Listed records |
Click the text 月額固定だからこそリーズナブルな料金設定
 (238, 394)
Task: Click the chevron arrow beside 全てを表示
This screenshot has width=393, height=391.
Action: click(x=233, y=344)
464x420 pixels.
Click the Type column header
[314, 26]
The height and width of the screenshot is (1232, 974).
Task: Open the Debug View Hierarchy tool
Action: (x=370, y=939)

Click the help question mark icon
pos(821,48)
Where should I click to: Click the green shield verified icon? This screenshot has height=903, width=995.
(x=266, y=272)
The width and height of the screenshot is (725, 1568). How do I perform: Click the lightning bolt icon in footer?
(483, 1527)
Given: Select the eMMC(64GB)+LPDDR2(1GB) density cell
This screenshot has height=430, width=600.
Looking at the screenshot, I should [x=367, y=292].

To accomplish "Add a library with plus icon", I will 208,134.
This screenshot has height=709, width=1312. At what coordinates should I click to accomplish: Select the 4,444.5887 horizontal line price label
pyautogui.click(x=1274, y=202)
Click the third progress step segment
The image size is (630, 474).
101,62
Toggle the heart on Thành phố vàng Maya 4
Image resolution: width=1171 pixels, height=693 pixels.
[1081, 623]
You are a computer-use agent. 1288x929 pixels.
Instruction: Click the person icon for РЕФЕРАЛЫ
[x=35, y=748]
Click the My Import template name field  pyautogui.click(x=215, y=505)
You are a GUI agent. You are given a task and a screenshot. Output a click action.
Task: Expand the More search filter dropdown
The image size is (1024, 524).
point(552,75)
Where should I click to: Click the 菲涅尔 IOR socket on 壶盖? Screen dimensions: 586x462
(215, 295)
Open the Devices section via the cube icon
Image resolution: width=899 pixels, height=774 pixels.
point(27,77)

What is expected | Reproduce only the lines running from the one that contains "The image size is (630, 474)." to the last line of the records.

Written solution |
The image size is (630, 474).
101,62
Toggle the heart on Thành phố vàng Maya 4
Image resolution: width=1171 pixels, height=693 pixels.
[1081, 623]
You are a computer-use agent. 1288x929 pixels.
Instruction: Click the person icon for РЕФЕРАЛЫ
[x=35, y=748]
Click the My Import template name field  pyautogui.click(x=215, y=505)
You are a GUI agent. You are given a task and a screenshot. Output a click action.
Task: Expand the More search filter dropdown
The image size is (1024, 524).
point(552,75)
Where should I click to: Click the 菲涅尔 IOR socket on 壶盖? Screen dimensions: 586x462
(215, 295)
Open the Devices section via the cube icon
Image resolution: width=899 pixels, height=774 pixels.
point(27,77)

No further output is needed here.